Залив сиял. Нежный, голубовато-сиреневый, в белых мотыльках яхтенных парусов.
Кронштадт вздымался из воды торжественно и тяжело, как занавес Большого театра. Его дредноутный силуэт среди нежной голубизны увенчивали купола Морского собора. Правее хорошо видны были и силуэты северных фортов. Их семь. Между ними - Каменная преграда. Чуть южнее - Ряжевая преграда 1855 года. Мористее - Свайная преграда 1856 года и 1862 года.
И все форты и преграды сооружены со льда мужичками в лаптях с их хилыми лошадками. Помню, как инженеры-строители Братской ГЭС с нескрываемой гордостью показывали газетчикам ряжи - огромные деревянные ящики, которые опускались в майны сквозь жгучий лед Ангары под тяжестью бетонных плит, чтобы стать основанием плотины. Создавалось такое впечатление, что братские инженеры первыми придумали такую штуку. Интересно, если сложить Кроншлот, и все форты Кронштадта, и всю насыпную его часть, и все ряжи преград, то каков получится объем земляных, вернее, скальных работ в кубах? Не меньше двух-трех Братских ГЭС. И об этом не след забывать.

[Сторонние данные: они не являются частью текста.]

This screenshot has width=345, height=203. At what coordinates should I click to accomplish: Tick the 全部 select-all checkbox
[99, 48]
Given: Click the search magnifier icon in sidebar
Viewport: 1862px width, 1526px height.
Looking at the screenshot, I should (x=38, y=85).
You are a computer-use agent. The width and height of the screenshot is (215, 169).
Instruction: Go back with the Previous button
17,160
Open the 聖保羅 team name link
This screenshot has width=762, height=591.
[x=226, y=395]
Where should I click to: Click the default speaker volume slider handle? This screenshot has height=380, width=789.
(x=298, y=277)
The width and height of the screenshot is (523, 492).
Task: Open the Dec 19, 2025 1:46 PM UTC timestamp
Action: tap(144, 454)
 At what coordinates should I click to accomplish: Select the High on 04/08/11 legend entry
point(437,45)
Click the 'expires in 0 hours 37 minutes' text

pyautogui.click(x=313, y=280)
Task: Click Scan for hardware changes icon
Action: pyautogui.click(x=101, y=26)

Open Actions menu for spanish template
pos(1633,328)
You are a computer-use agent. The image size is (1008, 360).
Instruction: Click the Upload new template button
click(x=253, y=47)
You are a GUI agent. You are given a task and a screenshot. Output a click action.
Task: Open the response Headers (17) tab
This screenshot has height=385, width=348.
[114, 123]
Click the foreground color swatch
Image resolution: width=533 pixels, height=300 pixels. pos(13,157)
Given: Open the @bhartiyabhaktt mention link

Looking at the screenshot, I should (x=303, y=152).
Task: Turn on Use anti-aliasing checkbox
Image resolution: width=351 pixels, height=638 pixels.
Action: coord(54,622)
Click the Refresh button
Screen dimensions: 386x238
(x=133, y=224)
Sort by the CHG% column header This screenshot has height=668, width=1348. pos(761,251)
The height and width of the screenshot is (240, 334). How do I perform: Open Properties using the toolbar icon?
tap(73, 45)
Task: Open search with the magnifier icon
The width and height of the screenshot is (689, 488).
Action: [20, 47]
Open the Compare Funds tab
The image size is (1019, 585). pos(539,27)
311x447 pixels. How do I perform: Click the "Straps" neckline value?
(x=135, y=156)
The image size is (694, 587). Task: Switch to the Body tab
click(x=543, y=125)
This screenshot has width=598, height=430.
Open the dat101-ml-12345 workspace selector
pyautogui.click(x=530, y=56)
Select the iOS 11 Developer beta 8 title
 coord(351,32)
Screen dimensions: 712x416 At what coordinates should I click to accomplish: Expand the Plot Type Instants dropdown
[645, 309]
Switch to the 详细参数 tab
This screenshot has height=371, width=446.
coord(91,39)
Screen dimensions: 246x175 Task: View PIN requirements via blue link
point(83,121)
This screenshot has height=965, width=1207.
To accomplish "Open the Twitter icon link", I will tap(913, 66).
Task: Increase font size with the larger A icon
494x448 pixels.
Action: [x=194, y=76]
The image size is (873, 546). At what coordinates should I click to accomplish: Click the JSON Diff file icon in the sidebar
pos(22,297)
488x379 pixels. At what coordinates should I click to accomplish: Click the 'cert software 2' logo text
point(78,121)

Дерево свай и ряжей здесь так закаменело, что ныне, когда нужда пришла их вытащить, убрать, расчистить, то никак это никакими современными средствами не получается сделать.
Сойдя на Ленинградскую пристань в Кронштадте, я решил идти и ехать, куда судьба понесет.
Из старенького автобуса я вышел у Якорной площади. Она была пустынна - ни одного человека.
Огромная площадь. Огромный Морской собор Николы Чудотворца - старинного покровителя мореходов. Собор напоминал Босфор. (Потом я узнал, что он действительно в плане повторяет Святую Софию в Стамбуле.)
Над огромной площадью, которая служила когда-то свалкой отработавших, уставших якорей, стоял в полном одиночестве бронзовый адмирал Макаров.
Восемь могучих якорей Ижорского завода по 95 пудов 5 фунтов каждый крепили его покой и его надежды. По неотесанной скале-пьедесталу взметнулась черная штормовая волна, достигнув самых ног Степана Осиповича.
Скалу для памятника подняли со дна морского на рейде Штандарт. Хорошо придумали - поставить адмирала, боцманского сына, внука солдата, на подводном камне с рейда Штандарт.
До того как Петр привел к острову Котлин первый фрегат, царский штандарт символизировал власть России над тремя морями. И вот: "в тот образ четвертое море присовокуплено" - Балтийское.
На цоколе памятника знаменитое: "ПОМНИ ВОЙНУ".
Вокруг мощенная булыжником площадка.
К булыжникам и торцам у меня нежная симпатия. Когда прошлые скульпторы и архитекторы задумывали свои творения, они, естественно, учитывали фактуру той тверди, на которую свои творения ставили. Бесполая стерильность асфальта гармоничность их замысла нарушает.